One of the things we try to do in this community is reveal those basic, and usually unconscious, assumptions that govern the way we look at the world.  In other words, we’re interested in examining our own paradigms.  This isn’t always easy.  These verses are a good example.  For most Western thinkers, God “created” everything at some point in time, which, by the way, He also created since we adopt the Greek philosophical view that time is basically a measure of change and since nothing existed before God created everything there was no time because there was nothing that could change.  But enough of that. For most of us, God started it all.  That’s our basic, and unexamined, assumption about God’s relationship to the creation.  And that’s why the Rashi-influenced translation jars us.  The JPS translation could imply that “stuff” was already there when God began the creative process.  Our basic assumptions are shaken.

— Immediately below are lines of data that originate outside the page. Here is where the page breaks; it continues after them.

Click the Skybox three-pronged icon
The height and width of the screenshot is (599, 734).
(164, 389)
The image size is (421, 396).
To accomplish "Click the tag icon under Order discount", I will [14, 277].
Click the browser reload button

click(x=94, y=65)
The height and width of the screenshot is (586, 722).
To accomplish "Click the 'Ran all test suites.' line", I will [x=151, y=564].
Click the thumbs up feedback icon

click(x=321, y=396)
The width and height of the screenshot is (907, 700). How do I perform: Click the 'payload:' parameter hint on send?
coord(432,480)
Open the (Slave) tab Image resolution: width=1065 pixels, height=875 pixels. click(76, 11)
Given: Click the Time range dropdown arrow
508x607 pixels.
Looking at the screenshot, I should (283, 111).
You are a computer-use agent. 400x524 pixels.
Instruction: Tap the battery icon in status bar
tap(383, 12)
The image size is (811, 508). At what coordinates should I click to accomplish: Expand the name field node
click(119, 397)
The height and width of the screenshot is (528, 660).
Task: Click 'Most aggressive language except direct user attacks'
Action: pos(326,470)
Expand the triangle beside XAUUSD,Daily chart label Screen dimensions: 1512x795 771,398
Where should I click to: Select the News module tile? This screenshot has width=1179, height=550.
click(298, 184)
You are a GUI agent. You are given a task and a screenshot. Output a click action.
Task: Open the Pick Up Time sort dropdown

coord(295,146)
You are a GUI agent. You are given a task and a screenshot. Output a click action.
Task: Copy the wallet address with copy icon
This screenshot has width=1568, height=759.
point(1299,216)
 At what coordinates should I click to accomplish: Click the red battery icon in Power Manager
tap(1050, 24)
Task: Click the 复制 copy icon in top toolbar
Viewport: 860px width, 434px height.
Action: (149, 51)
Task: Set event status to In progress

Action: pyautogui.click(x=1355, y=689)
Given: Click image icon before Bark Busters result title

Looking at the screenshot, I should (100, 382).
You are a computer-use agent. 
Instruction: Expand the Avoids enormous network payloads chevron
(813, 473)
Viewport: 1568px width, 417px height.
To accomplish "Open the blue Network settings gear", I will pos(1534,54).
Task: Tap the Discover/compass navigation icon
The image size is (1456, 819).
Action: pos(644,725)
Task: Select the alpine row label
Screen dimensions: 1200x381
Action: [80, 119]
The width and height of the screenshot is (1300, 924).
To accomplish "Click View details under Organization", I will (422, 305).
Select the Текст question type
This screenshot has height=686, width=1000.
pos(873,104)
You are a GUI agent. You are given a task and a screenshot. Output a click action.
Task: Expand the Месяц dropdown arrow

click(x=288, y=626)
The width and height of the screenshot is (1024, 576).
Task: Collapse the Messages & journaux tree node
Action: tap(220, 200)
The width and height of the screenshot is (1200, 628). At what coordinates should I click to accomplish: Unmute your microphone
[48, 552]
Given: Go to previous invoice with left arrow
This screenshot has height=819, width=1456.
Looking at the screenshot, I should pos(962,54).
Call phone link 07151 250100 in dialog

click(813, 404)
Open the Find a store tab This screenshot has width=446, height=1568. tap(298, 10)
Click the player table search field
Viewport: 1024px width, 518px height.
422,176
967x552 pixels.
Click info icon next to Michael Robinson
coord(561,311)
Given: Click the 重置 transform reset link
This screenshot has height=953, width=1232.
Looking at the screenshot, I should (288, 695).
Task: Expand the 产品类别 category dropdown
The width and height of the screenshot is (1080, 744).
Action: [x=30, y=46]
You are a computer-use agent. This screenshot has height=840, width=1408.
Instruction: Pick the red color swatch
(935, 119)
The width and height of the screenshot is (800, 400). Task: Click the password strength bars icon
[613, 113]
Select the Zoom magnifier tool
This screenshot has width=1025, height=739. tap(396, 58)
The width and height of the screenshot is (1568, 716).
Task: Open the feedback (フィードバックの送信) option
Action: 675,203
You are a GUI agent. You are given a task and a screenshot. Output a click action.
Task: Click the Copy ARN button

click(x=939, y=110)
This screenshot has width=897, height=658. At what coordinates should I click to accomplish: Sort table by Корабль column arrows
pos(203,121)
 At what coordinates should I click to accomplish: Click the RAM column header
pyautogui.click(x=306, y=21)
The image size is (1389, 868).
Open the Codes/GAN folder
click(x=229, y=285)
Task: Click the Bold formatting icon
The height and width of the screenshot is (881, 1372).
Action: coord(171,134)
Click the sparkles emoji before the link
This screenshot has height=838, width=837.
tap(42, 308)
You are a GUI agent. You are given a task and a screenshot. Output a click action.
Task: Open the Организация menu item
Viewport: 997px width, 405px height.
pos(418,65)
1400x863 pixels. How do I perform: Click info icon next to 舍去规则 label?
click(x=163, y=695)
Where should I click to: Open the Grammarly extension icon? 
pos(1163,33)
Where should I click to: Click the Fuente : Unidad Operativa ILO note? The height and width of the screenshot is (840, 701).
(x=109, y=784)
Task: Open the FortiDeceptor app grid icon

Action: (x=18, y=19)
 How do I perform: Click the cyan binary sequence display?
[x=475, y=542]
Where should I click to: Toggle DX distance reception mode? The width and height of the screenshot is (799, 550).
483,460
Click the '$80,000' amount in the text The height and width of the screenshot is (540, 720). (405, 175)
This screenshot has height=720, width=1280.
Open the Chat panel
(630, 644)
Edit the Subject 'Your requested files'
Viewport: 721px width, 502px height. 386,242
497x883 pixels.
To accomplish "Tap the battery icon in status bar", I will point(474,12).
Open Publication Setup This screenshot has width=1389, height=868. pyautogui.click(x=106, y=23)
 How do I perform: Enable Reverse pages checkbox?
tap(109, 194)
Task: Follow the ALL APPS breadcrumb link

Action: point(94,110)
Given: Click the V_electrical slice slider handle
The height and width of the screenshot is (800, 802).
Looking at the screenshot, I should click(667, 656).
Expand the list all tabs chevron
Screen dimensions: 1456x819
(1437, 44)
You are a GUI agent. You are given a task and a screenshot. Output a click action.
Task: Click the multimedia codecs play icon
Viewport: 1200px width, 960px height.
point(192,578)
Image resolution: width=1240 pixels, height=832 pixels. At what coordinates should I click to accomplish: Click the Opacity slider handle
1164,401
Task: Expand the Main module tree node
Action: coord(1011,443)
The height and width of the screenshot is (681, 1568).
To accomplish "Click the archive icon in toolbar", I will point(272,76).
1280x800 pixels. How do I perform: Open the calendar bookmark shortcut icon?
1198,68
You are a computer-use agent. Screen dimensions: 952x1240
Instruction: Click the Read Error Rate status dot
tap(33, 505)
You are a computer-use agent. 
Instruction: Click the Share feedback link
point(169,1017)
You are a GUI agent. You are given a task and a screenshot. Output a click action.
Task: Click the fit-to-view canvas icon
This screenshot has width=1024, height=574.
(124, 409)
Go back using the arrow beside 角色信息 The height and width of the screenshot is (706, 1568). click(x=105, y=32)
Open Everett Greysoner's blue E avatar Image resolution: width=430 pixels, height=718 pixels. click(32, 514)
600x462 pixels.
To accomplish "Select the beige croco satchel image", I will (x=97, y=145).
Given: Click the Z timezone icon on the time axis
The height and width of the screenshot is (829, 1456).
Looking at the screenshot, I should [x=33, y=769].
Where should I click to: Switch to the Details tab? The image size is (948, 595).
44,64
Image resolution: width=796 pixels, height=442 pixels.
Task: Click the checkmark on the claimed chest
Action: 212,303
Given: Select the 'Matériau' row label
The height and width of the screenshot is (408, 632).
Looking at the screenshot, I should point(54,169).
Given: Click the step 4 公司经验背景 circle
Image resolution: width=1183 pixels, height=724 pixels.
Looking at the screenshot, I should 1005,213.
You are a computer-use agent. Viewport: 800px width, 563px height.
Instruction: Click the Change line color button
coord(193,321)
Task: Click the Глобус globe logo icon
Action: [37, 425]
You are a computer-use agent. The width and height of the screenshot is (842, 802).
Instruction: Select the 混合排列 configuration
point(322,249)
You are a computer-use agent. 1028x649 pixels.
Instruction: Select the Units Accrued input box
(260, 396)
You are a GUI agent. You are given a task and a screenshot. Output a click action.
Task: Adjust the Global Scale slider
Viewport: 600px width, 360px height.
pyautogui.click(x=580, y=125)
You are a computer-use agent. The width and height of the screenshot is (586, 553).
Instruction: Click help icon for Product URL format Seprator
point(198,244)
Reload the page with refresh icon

I want to use this example to introduce another very basic assumption about our world. It is eloquently described by Lionel Trilling:

“ . . . the machine, or the idea of the machine, exerts on the conduct of life, imposing habits and modes of thought which make it ever less possible to assume that man is man, . . .”[1]

“The mind is not to be a machine, not even that part of it which we call reason. The universe is not to be a machine; the thought that it might be drove Carlyle to the verge of madness. It was the mechanical principle, quite as much as the acquisitive principle—the two are of course intimately connected—which was felt to be the enemy of being, the source of inauthenticity.  The machine, said Ruskin, could make only inauthentic things, dead things; and the dead things communicated their deadness to those who used them.  Not, in his view, is it only actual machinery which produces dead objects, but any mode of making that does not permit the maker to infuse into the artifact the quality of his being.”[2]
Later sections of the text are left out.